RECORDS SHOWN >>
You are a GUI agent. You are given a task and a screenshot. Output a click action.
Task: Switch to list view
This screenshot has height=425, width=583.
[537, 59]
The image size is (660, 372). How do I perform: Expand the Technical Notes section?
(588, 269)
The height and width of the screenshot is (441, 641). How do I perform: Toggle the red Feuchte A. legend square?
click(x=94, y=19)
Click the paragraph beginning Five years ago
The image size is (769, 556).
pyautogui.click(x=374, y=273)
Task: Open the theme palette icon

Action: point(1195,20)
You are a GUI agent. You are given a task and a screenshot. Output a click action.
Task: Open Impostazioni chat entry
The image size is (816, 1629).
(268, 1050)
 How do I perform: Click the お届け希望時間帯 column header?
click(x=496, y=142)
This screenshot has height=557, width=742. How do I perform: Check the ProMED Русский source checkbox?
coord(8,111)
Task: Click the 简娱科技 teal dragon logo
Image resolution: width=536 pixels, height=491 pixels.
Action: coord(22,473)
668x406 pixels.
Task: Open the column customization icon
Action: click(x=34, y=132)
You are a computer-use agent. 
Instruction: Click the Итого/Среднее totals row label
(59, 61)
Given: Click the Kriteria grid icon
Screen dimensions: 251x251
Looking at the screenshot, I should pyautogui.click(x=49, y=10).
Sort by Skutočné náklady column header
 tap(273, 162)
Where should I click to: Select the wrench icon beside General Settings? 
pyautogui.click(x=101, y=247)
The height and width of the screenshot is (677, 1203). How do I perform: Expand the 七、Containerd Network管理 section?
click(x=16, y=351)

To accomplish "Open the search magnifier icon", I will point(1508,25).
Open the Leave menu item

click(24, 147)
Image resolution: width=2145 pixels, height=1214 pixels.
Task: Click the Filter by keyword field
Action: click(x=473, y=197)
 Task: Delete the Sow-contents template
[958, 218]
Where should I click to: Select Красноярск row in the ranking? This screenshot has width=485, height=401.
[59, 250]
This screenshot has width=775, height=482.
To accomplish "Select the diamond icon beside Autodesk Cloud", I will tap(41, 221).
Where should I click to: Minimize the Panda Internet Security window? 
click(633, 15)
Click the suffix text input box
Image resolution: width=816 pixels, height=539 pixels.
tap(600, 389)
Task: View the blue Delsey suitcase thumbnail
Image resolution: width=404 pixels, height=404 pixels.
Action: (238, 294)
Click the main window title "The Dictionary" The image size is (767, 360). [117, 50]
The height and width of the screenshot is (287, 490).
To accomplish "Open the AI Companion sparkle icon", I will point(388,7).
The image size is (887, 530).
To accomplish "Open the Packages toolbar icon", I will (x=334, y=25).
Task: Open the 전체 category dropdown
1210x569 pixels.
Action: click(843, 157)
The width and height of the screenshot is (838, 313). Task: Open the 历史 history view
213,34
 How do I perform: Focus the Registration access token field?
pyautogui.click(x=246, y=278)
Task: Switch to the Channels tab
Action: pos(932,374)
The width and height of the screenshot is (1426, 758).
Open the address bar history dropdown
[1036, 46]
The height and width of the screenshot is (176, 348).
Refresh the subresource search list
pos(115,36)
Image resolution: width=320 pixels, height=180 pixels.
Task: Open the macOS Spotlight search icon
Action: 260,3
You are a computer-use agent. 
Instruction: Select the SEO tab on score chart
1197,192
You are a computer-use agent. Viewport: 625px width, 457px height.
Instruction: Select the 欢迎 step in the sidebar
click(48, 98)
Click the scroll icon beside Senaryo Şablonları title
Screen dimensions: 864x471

EXERCISE GOAL >>
Please reproduce all of the material above with "GUI agent" changed to "interface agent" and every other line left unchanged.

RESULT OF THE TASK >>
You are a interface agent. You are given a task and a screenshot. Output a click action.
Task: Switch to list view
This screenshot has height=425, width=583.
[537, 59]
The image size is (660, 372). How do I perform: Expand the Technical Notes section?
(588, 269)
The height and width of the screenshot is (441, 641). How do I perform: Toggle the red Feuchte A. legend square?
click(x=94, y=19)
Click the paragraph beginning Five years ago
The image size is (769, 556).
pyautogui.click(x=374, y=273)
Task: Open the theme palette icon

Action: point(1195,20)
You are a interface agent. You are given a task and a screenshot. Output a click action.
Task: Open Impostazioni chat entry
The image size is (816, 1629).
(268, 1050)
 How do I perform: Click the お届け希望時間帯 column header?
click(x=496, y=142)
This screenshot has height=557, width=742. How do I perform: Check the ProMED Русский source checkbox?
coord(8,111)
Task: Click the 简娱科技 teal dragon logo
Image resolution: width=536 pixels, height=491 pixels.
Action: coord(22,473)
668x406 pixels.
Task: Open the column customization icon
Action: click(x=34, y=132)
You are a computer-use agent. 
Instruction: Click the Итого/Среднее totals row label
(59, 61)
Given: Click the Kriteria grid icon
Screen dimensions: 251x251
Looking at the screenshot, I should pyautogui.click(x=49, y=10).
Sort by Skutočné náklady column header
 tap(273, 162)
Where should I click to: Select the wrench icon beside General Settings? 
pyautogui.click(x=101, y=247)
The height and width of the screenshot is (677, 1203). How do I perform: Expand the 七、Containerd Network管理 section?
click(x=16, y=351)

To accomplish "Open the search magnifier icon", I will point(1508,25).
Open the Leave menu item

click(24, 147)
Image resolution: width=2145 pixels, height=1214 pixels.
Task: Click the Filter by keyword field
Action: click(x=473, y=197)
 Task: Delete the Sow-contents template
[958, 218]
Where should I click to: Select Красноярск row in the ranking? This screenshot has width=485, height=401.
[59, 250]
This screenshot has width=775, height=482.
To accomplish "Select the diamond icon beside Autodesk Cloud", I will tap(41, 221).
Where should I click to: Minimize the Panda Internet Security window? 
click(633, 15)
Click the suffix text input box
Image resolution: width=816 pixels, height=539 pixels.
tap(600, 389)
Task: View the blue Delsey suitcase thumbnail
Image resolution: width=404 pixels, height=404 pixels.
Action: (238, 294)
Click the main window title "The Dictionary" The image size is (767, 360). [117, 50]
The height and width of the screenshot is (287, 490).
To accomplish "Open the AI Companion sparkle icon", I will point(388,7).
The image size is (887, 530).
To accomplish "Open the Packages toolbar icon", I will (x=334, y=25).
Task: Open the 전체 category dropdown
1210x569 pixels.
Action: click(843, 157)
The width and height of the screenshot is (838, 313). Task: Open the 历史 history view
213,34
 How do I perform: Focus the Registration access token field?
pyautogui.click(x=246, y=278)
Task: Switch to the Channels tab
Action: pos(932,374)
The width and height of the screenshot is (1426, 758).
Open the address bar history dropdown
[1036, 46]
The height and width of the screenshot is (176, 348).
Refresh the subresource search list
pos(115,36)
Image resolution: width=320 pixels, height=180 pixels.
Task: Open the macOS Spotlight search icon
Action: 260,3
You are a computer-use agent. 
Instruction: Select the SEO tab on score chart
1197,192
You are a computer-use agent. Viewport: 625px width, 457px height.
Instruction: Select the 欢迎 step in the sidebar
click(48, 98)
Click the scroll icon beside Senaryo Şablonları title
Screen dimensions: 864x471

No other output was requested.